- [What is expected]
Repeat all of the data below word for word, keeping no images.

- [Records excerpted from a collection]
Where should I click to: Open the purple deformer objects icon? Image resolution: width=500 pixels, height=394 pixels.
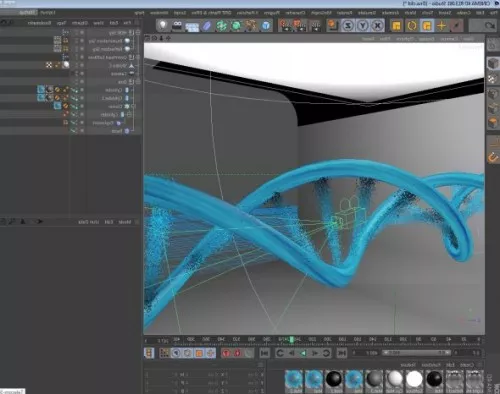point(207,26)
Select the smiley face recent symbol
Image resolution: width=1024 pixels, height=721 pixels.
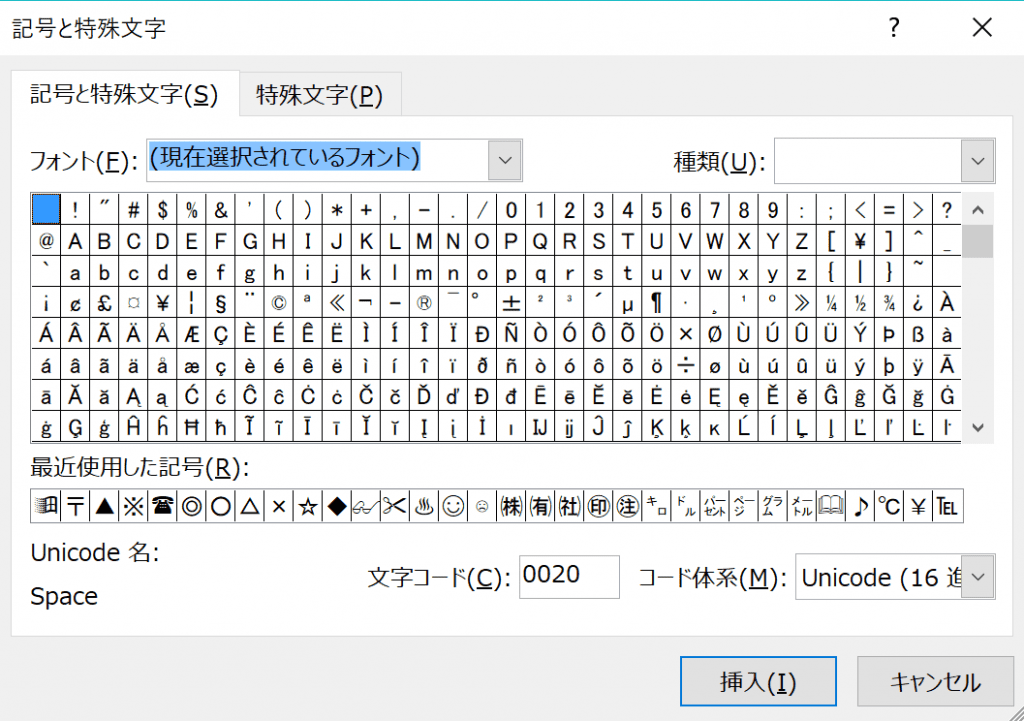pos(453,507)
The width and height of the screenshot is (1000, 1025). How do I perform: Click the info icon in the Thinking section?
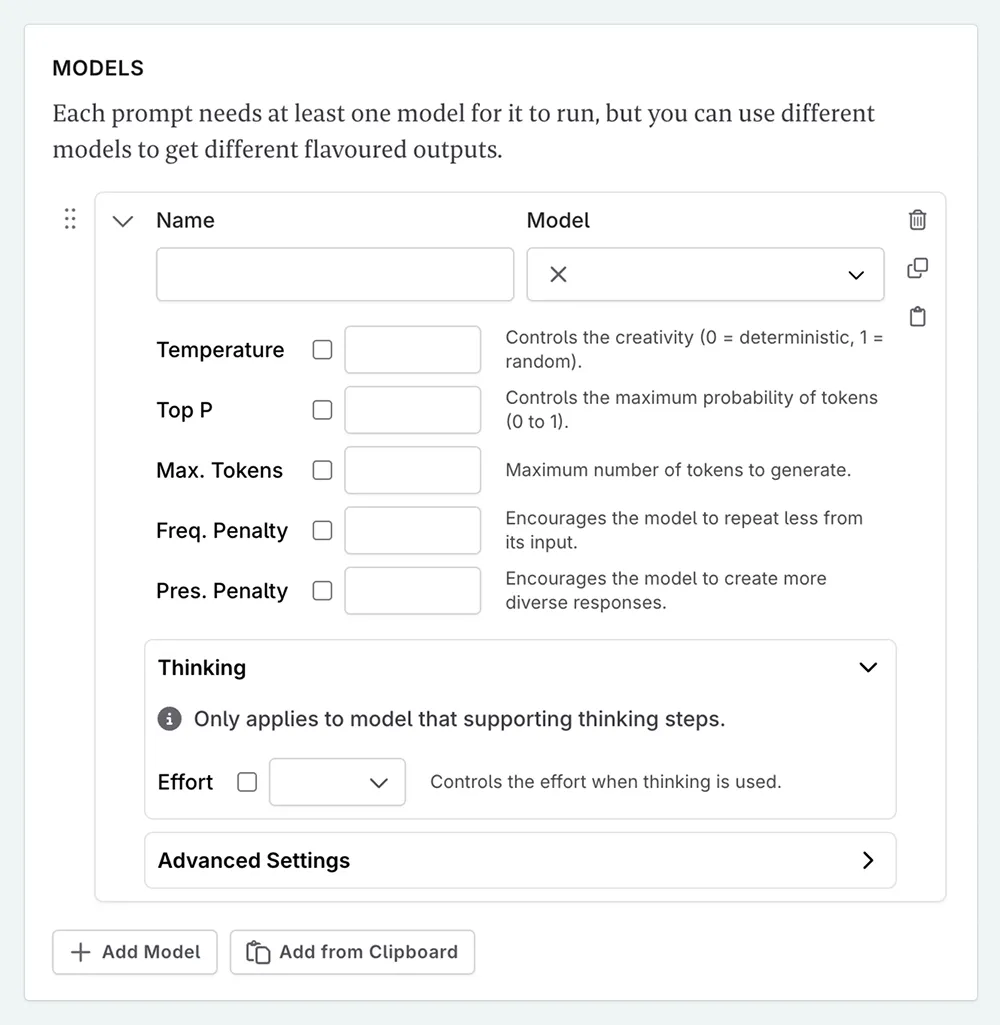pyautogui.click(x=169, y=719)
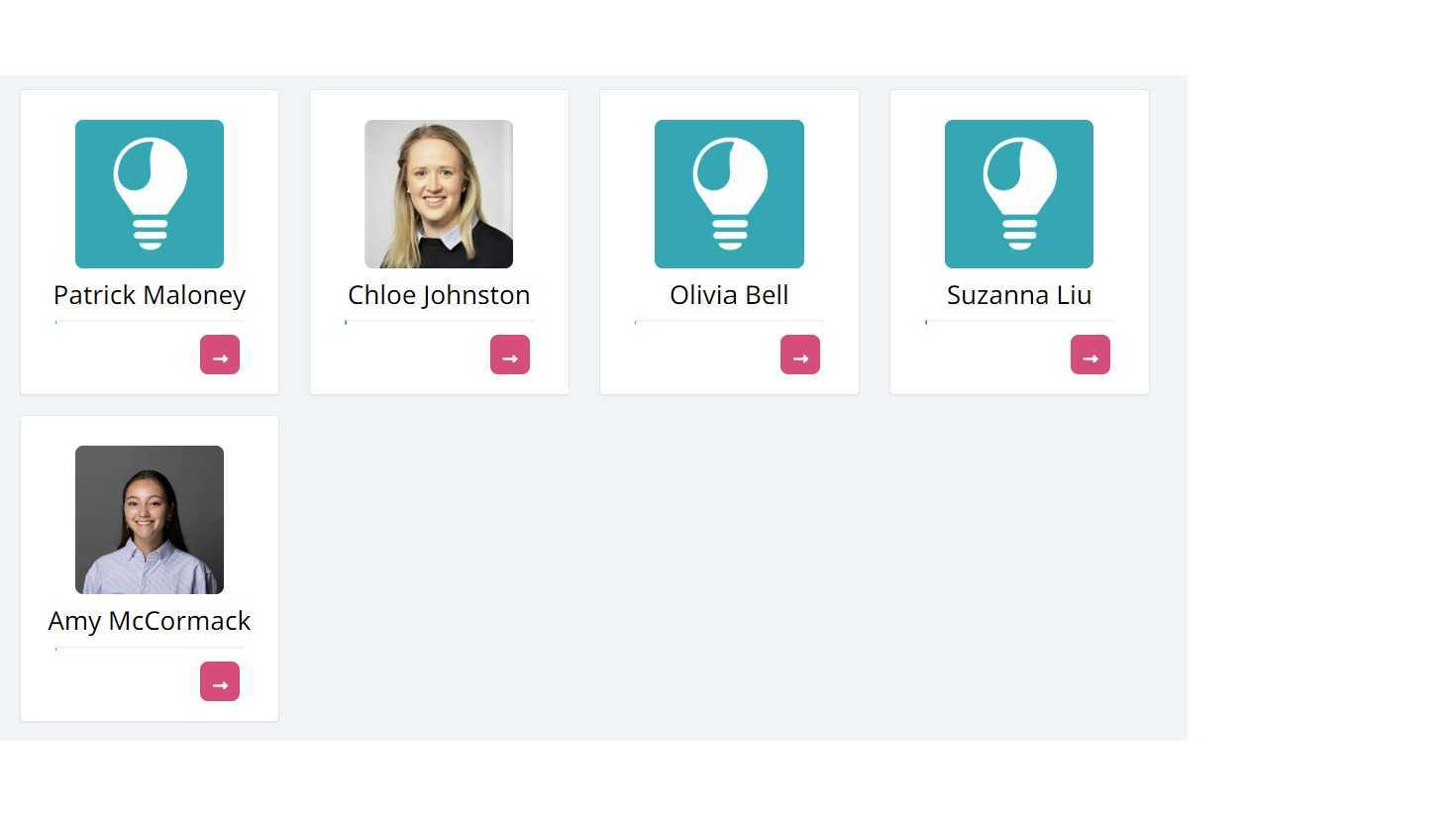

- [Answer to this problem]
Where should I click to: Open the purple deformer objects icon? Image resolution: width=500 pixels, height=394 pixels.
point(207,26)
Select the smiley face recent symbol
Image resolution: width=1024 pixels, height=721 pixels.
pos(453,507)
The width and height of the screenshot is (1000, 1025). How do I perform: Click the info icon in the Thinking section?
pyautogui.click(x=169, y=719)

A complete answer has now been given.